Some of the School's GPU compute clusters use the Slurm job scheduler.
Slurm matches computing jobs with computing resources. It tries to ensure that the resources are allocated fairly and that they are used efficiently. To ensure this it has complex prioritisation rules.
How to use Slurm
Slurm is widely used on supercomputers, so there are lots of guides which explain how to use it:
- ⇒ The Slurm Quick Start User Guide.
- ⇒ Slurm Quick Start Tutorial (CÉCI).
- ⇒ Slurm: basics, gathering information, creating a job, script examples (OzStar @ Swinburne U of T).
Here's how to use a cluster without breaking it:
- ⇒ cluster tips.
Here are some local examples
A job can either be interactive (you get a shell prompt) or batch (it runs a list of commands in a shell script).
With Slurm, the nodes in a compute cluster are grouped in partitions. A job must be submitted to a partition.
To see what partitions are available
Use sinfo. First login to a cluster's head node, e.g., ssh mlp , then:
[escience5]iainr: sinfo PARTITION AVAIL TIMELIMIT NODES STATE NODELIST Interactive up 2:00:00 2 idle landonia[01,25] Standard* up 8:00:00 2 mix landonia[04,11] Standard* up 8:00:00 10 idle landonia[13-17,20-24] Short up 4:00:00 1 mix landonia18 Short up 4:00:00 1 idle landonia02 LongJobs up 3-08:00:00 1 drain landonia10 LongJobs up 3-08:00:00 5 mix landonia[03-04,11,18-19]
To run a job
Use srun (for an interactive job) or sbatch (for a batch job).
Note that you must specify the partition you wish to use and, if you want to use GPUs, how many GPUs you want to use. By default your jobs will run in the standard partition and you will not get any GPUs.
To run an interactive job
escience6]iainr: srun --gres=gpu:1 --pty bash
[charles17]iainr: nvidia-smi
Thu Jun 14 08:45:12 2018
+-----------------------------------------------------------------------------+
| NVIDIA-SMI 390.48 Driver Version: 390.48 |
|-------------------------------+----------------------+----------------------+
| GPU Name Persistence-M| Bus-Id Disp.A | Volatile Uncorr.

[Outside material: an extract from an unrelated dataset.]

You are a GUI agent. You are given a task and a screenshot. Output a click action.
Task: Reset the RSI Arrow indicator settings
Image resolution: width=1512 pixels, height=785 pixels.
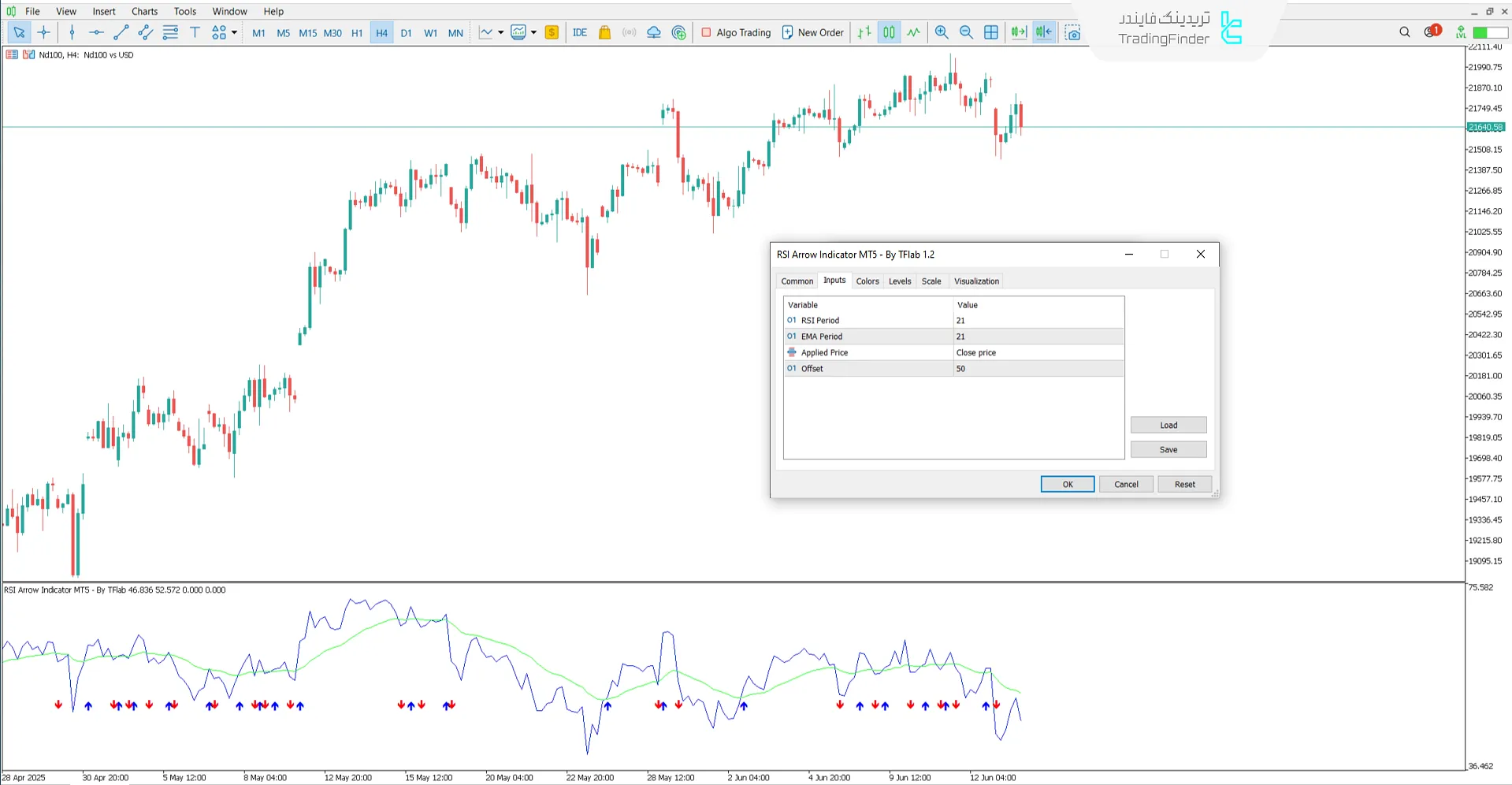[x=1184, y=484]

ECC |
| Fan Temp Perf Pwr:Usage/Cap| Memory-Usage | GPU-Util Compute M. |
|===============================+======================+======================|
| 0 TITAN X (Pascal) Off | 00000000:02:00.0 Off | N/A |
| 23% 25C P8 9W / 250W | 0MiB / 12196MiB | 0% Default |
+-------------------------------+----------------------+----------------------+
+-----------------------------------------------------------------------------+
| Processes: GPU Memory |
| GPU PID Type Process name Usage |
|=============================================================================|
| No running processes found |
+-----------------------------------------------------------------------------+
[charles17]iainr: exit
[escience6]iainr:
To submit a batch job
Assuming that test.sh is a shell script:
[escience5]iainr: ls test2.sh test2.sh [escience5]iainr: cat test2.sh #!/bin/sh /bin/hostname /usr/bin/who /usr/bin/nvidia-smi
Submit the job using sbatch requesting 2 gpus as requestable resources. In this example we run squeue immediately after the sbatch command (because the job will have been scheduled and run before we can type the squeue command).

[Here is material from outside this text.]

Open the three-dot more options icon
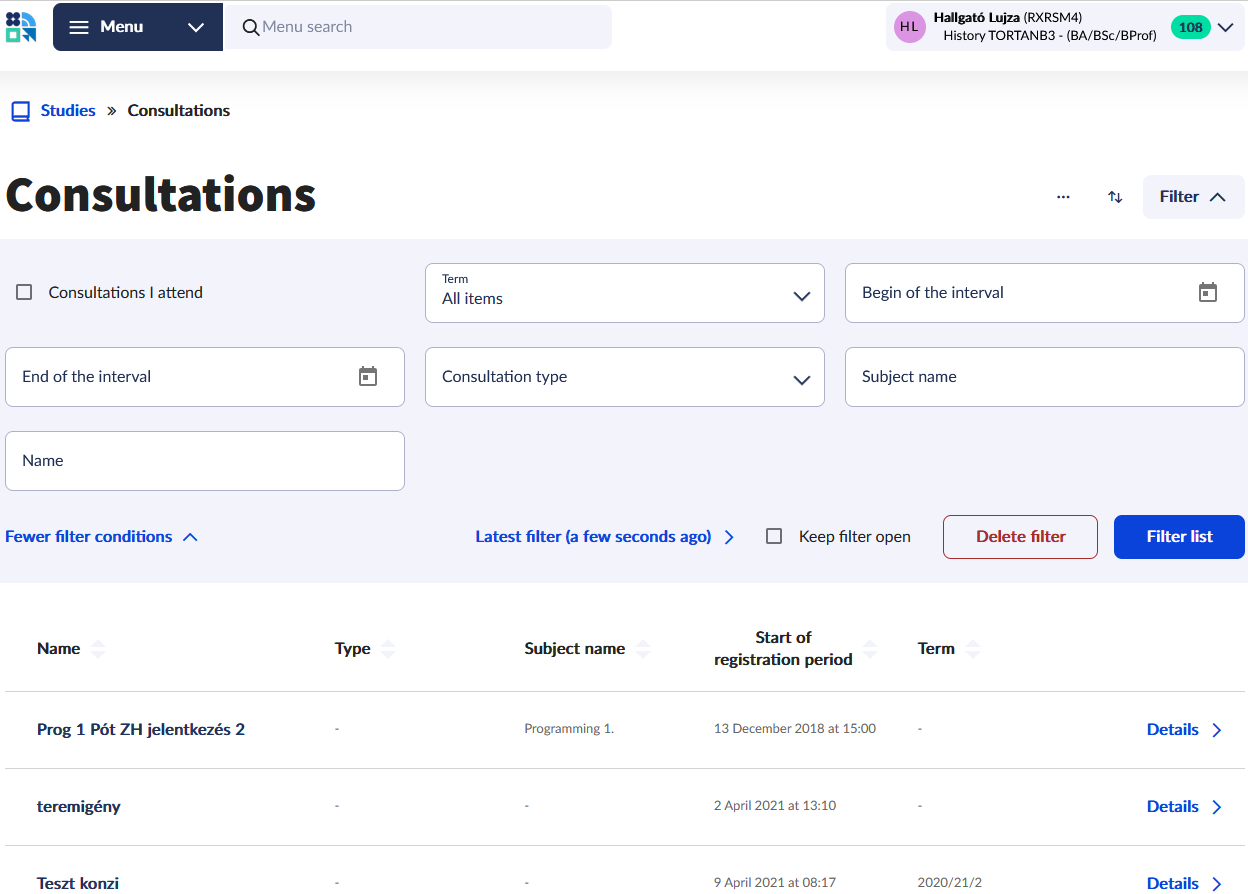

[escience5]iainr: sbatch --gres=gpu:2 test2.sh ; squeue
Submitted batch job 127096
JOBID PARTITION NAME USER ST TIME NODES NODELIST(REASON)
126488 Standard run.sh s1302760 PD 0:00 1 (PartitionTimeLimit)
127096 Standard test2.sh iainr PD 0:00 1 (None)
126716 LongJobs run.sh s1302760 R 1-19:24:23 1 landonia04
[escience5]iainr: ls *.out
slurm-127096.out
[escience5]iainr: cat slurm-127096.out
landonia05.inf.ed.ac.uk
Fri Jun 15 09:38:10 2018
+-----------------------------------------------------------------------------+
| NVIDIA-SMI 390.48 Driver Version: 390.48 |
|-------------------------------+----------------------+----------------------+
| GPU Name Persistence-M| Bus-Id Disp.A | Volatile Uncorr. ECC |
| Fan Temp Perf Pwr:Usage/Cap| Memory-Usage | GPU-Util Compute M. |
|===============================+======================+======================|
| 0 GeForce GTX 106... Off | 00000000:04:00.0 Off | N/A |
| 24% 33C P0 26W / 120W | 0MiB / 6078MiB | 0% Default |
+-------------------------------+----------------------+----------------------+
| 1 GeForce GTX 106... Off | 00000000:09:00.0 Off | N/A |
| 24% 33C P0 28W / 120W | 0MiB / 6078MiB | 0% Default |
+-------------------------------+----------------------+----------------------+
+-----------------------------------------------------------------------------+
| Processes: GPU Memory |
| GPU PID Type Process name Usage |
|=============================================================================|
| No running processes found |
+-----------------------------------------------------------------------------+
[escience5]iainr: